Two noteworthy things happened today regarding marriage and money. One made me smile, the other made me think. The two are connected in a wonderful way.
First, today was the wedding of Bhutan’s charming young king Wangchuck to his longtime girlfriend, Jetsun Pema, a commoner. Not much was said about the bride in the SF Chronicle article, except that the king desired a queen who was “a good human being as well as unwavering in her commitment to the people and the country.” He found all that in his sweet fiance.
In addition to this being a heartwarming union, the following caught my eye:
Wangchuck’s father, the country’s revered fourth king, introduced to the world the philosophy of Gross National Happiness, the idea that spiritual and mental well-being matter as much as money, and that material gain should not come at the expense of the environment or culture.
I started thinking about how Gross National Happiness could be connected to marriage. The plot began to thicken after I read today’s Second Noteworthy Thing….
Today abcNews.com reported that couples who are focused on earning and spending money tend to have significantly less happy marriages. A Brigham Young University study found that “materialism was associated with spouses having lower levels of responsiveness and less emotional maturity. Materialism was also linked to less effective communication, higher levels of negative conflict, lower relationship satisfaction, and less marriage stability.”
There are several possible explanations for the findings. Firstly, materialism may be the indicator of a slew of other problems, such as childhood neglect, low self-esteem, or compulsions, that are the real root of marriage problems. Materialistic traits have also been found to go hand-in-hand with a whole host of problematic behaviors. “People who are materialistic tend to be narcissistic and concerned with impressing people,” said Dr. Heitler, interviewed for the article.”They have a tendency to be anxious, depressed, have relatively poor relationship skills and have low self-esteem. These qualities in turn can cause marital problems.”
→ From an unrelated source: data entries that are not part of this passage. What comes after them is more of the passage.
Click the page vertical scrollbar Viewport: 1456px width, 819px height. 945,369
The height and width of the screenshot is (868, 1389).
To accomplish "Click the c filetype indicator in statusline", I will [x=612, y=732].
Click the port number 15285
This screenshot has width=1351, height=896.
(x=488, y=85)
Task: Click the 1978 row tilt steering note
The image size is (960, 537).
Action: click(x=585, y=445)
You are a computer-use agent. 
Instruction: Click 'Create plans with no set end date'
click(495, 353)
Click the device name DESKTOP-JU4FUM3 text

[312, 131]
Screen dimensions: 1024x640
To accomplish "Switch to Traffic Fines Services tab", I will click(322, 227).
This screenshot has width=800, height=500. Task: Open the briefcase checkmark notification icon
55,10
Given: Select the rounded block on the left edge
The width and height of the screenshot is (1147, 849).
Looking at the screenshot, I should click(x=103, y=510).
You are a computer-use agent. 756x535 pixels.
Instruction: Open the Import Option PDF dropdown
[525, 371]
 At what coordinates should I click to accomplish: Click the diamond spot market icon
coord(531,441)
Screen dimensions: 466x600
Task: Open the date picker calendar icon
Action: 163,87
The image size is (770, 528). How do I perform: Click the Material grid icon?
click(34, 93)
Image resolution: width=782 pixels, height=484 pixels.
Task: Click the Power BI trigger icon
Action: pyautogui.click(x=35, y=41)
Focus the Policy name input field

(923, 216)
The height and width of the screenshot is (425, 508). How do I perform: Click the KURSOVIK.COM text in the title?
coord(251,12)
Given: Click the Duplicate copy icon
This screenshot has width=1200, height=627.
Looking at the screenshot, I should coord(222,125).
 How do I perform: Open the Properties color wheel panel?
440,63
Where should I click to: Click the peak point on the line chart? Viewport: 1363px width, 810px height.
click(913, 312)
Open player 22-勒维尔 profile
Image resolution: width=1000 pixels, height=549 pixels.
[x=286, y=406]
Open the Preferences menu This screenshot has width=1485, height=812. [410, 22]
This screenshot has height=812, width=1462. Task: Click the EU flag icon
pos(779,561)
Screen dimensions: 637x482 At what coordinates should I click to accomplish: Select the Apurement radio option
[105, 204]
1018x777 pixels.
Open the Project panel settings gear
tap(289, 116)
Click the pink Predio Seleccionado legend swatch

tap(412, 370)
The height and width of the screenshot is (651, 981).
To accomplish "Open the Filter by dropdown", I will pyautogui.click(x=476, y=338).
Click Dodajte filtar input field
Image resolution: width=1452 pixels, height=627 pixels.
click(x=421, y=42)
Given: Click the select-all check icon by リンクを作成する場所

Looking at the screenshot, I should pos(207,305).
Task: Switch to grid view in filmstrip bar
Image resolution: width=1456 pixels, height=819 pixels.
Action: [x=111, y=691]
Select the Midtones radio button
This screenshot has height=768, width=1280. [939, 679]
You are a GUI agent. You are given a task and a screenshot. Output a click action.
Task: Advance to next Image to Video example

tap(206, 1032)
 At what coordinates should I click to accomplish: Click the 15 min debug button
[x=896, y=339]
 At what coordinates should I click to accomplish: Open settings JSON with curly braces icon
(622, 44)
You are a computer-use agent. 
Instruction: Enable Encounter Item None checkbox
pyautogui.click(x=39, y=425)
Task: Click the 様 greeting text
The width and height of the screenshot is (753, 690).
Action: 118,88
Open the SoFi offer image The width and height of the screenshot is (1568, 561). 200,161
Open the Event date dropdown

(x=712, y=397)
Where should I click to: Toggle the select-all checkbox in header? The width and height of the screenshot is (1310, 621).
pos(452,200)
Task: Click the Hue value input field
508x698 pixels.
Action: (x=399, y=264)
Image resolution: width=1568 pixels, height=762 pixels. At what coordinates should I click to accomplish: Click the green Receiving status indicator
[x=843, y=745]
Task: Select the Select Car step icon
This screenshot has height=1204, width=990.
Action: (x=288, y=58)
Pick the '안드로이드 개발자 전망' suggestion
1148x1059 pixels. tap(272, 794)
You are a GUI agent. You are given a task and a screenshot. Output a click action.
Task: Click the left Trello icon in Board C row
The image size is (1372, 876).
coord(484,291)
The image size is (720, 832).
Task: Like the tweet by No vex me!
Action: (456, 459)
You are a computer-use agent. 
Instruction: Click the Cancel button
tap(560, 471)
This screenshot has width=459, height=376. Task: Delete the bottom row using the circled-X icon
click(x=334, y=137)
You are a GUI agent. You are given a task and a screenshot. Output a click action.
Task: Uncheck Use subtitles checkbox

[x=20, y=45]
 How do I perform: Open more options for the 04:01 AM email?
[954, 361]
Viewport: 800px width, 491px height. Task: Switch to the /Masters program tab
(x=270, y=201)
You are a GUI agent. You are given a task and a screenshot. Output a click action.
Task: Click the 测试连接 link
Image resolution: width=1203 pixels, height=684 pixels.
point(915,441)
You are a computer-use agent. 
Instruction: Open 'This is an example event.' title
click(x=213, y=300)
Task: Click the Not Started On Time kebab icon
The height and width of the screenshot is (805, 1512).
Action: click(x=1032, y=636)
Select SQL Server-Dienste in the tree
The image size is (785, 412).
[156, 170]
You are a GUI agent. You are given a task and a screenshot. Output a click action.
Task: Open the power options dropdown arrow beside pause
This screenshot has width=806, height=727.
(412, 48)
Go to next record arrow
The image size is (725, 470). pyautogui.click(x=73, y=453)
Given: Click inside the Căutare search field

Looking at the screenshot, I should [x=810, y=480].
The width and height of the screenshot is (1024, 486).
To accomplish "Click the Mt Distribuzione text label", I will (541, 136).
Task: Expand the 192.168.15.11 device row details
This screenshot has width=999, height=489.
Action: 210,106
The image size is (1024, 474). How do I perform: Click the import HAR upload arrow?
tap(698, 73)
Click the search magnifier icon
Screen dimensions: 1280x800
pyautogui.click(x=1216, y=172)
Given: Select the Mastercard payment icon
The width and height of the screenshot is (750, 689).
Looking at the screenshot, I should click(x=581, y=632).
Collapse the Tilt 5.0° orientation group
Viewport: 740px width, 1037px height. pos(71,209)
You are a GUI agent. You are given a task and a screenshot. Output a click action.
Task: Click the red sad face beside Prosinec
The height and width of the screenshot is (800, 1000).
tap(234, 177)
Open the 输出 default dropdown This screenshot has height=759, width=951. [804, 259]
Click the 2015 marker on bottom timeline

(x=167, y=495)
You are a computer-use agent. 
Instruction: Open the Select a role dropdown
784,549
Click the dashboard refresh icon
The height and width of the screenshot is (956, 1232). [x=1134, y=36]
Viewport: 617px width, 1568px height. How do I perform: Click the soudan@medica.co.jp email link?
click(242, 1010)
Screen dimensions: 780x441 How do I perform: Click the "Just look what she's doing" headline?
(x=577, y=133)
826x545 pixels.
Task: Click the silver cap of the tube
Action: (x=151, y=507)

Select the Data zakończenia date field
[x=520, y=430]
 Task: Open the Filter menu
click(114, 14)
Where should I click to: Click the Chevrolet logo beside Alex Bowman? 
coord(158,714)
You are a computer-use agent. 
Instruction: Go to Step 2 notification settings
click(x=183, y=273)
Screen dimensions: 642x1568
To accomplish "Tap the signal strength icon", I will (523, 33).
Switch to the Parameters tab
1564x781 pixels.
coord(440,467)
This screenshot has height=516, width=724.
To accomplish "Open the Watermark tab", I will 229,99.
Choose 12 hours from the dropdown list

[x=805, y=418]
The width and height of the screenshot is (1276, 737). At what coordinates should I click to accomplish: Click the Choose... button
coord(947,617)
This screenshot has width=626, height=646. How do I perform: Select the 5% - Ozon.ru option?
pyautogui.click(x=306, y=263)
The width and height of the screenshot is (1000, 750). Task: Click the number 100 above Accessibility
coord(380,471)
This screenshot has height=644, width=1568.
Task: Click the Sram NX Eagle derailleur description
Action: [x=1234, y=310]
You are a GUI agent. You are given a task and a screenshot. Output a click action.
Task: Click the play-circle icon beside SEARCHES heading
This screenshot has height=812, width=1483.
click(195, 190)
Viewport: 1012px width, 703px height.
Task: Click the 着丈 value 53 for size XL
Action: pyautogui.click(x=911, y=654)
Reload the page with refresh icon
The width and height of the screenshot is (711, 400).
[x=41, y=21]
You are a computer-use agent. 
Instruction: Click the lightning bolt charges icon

On the other hand, it could simply be that an individual’s obsession with keeping up with the Joneses leaves him little time to work on his marriage.
Financial stability is important in keeping a marriage strong and happy. However, studies have shown that once individuals get beyond the amount of money needed to keep them secure and free, happiness does not continue to increase with higher income or more “stuff”. In fact, more assets and belongings actually increase stress. So back to Bhutan and the idea of Gross National Happiness. I agree that happiness and wellbeing are far more important than what you spend. I challenge you to start thinking about your Gross Domestic Happiness just like any other asset. It is just as–if not more– important as your finances. Check in on the account once an a while. Do you need to invest a little more? Knowing how to communicate in a relationship is essential for this.
I wish King Wangchuck and Queen Jetsun Pema a long and happy marriage. I hope the national values instilled by Wangchuck’s father will help keep the destructiveness of materialism far from their home and the homes of Bhutan’s citizens.